No. Performance is not important.
Lack of performance is important.
Performance is something to be designed in from the outset, not tacked on at the end. For the past 15 years I have been working in the performance engineering space and the cause of most project failures that I work on is a lack of requirements on performance. A couple of posts have noted "fast enough" as an observation and whether your expectation matches that of your clients, but what about when you have a situation of your client, your architectural team, your platform engineering team, your functional test team, your performance test team and your operations team all have different expectations on performance, none of which have been committed to stone and measured against. Bad Magic to be certain.
Capture those expectations on the part of your clients. Commit them to a specific, objective, measurable requirement that you can evaluate at each stage of production of your software. Expectations may not be uniform, with one section of your app/code needing to be faster than others, nor will each customer have the same expectations on what is considered acceptable. Having this information will force you to confront decisions in the design and implementation that you may have overlooked in the past and it will result in a product which is a better match to your clients expectations.
I am currently working for a client who are petrified of changing lousy un-testable and un-maintainable code because of "performance reasons". It is clear that there are many misconceptions running rife and reasons are not understood, but merely followed with blind faith.
One such anti-pattern I have come across is the need to mark as many classes as possible as sealed internal...
*RE-Edit: I see marking everything as sealed internal (in C#) as a premature optimisation.*
I am wondering what are some of the other performance anti-patterns people may be aware of or come across?

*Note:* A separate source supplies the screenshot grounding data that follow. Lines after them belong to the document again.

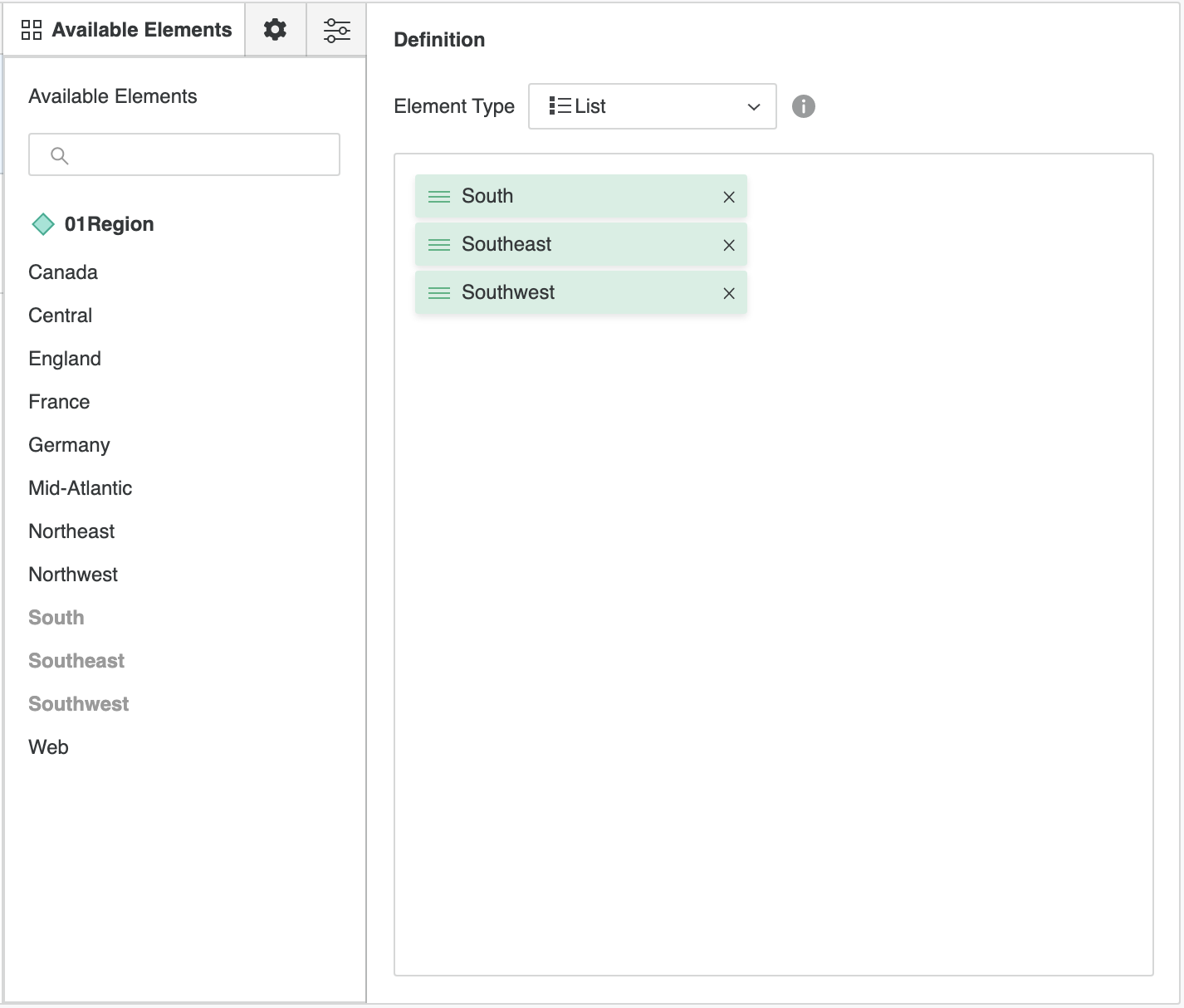Select Germany from available elements
The width and height of the screenshot is (1184, 1008).
pyautogui.click(x=69, y=445)
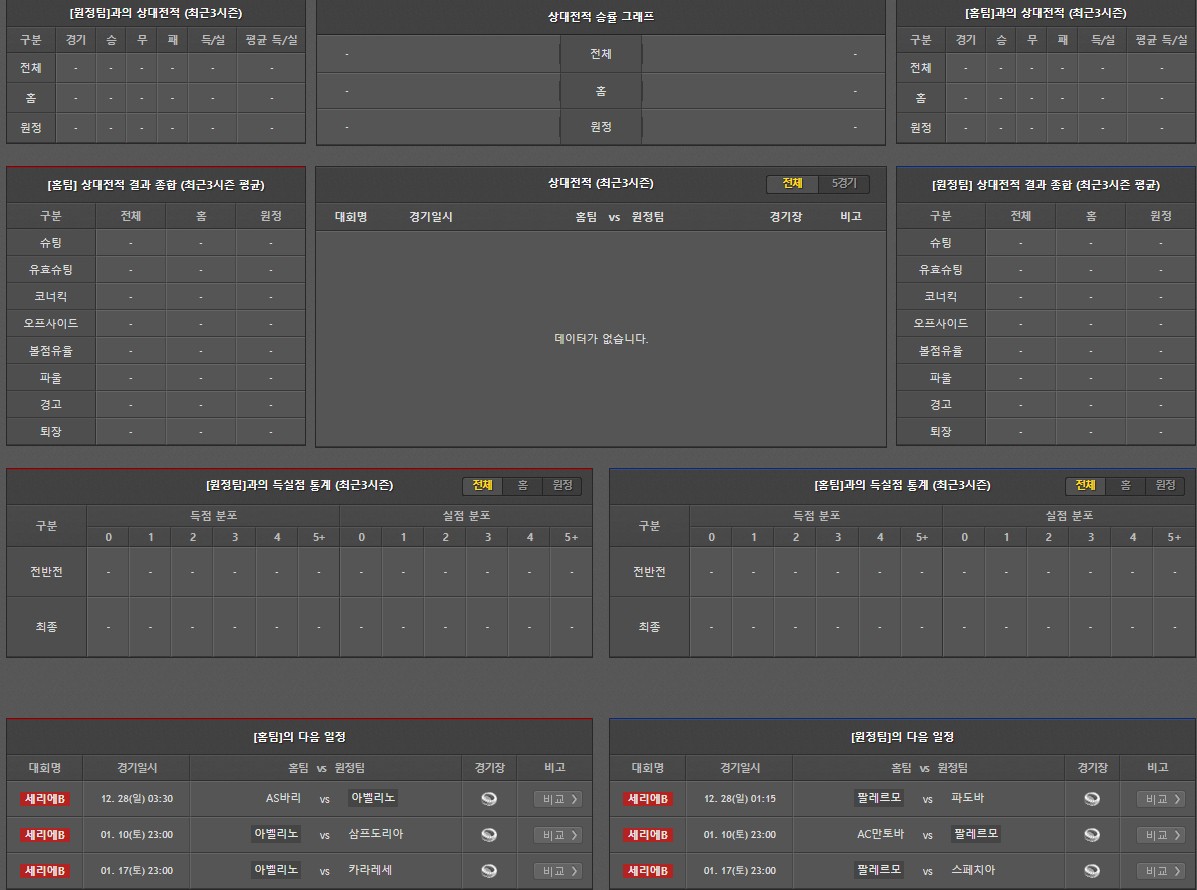This screenshot has height=890, width=1197.
Task: Open 비교 for AS바리 vs 아벨리노
Action: click(557, 799)
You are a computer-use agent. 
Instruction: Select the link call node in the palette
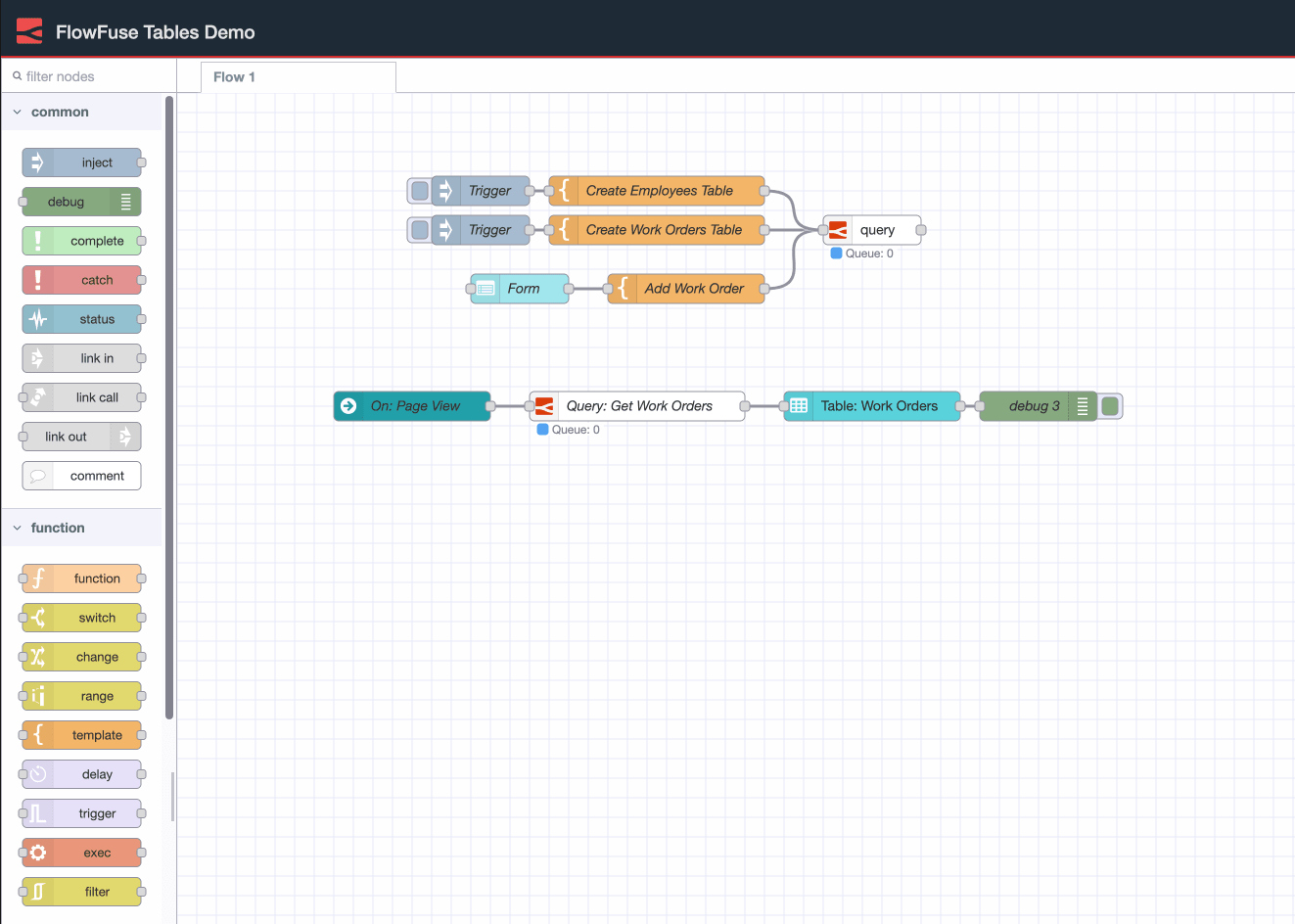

The biggest performance anti-pattern I have come across is:
Not measuring performance before and
after the changes.
Collecting performance data will show if a certain technique was successful or not. Not doing so will result in pretty useless activities, because someone has the "feeling" of increased performance when nothing at all has changed.
The elephant in the room: Focusing on implementation-level micro-optimization instead of on better algorithms.
Variable re-use.
I used to do this all the time figuring I was saving a few cycles on the declaration and lowering memory footprint. These savings were of minuscule value compared with how unruly it made the code to debug, especially if I ended up moving a code block around and the assumptions about starting values changed.
Premature performance optimizations comes to mind. I tend to avoid performance optimizations at all costs and when I decide I do need them I pass the issue around to my collegues several rounds trying to make sure we put the obfu... eh optimization in the right place.
One that I've run into was throwing hardware at seriously broken code, in an attempt to make it fast enough, sort of the converse of Jeff Atwood's article mentioned in Rulas' comment. I'm not talking about the difference between speeding up a sort that uses a basic, correct algorithm by running it on faster hardware vs. using an optimized algorithm. I'm talking about using a not obviously correct home brewed O(n^3) algorithm when a O(n log n) algorithm is in the standard library. There's also things like hand coding routines because the programmer doesn't know what's in the standard library. That one's very frustrating.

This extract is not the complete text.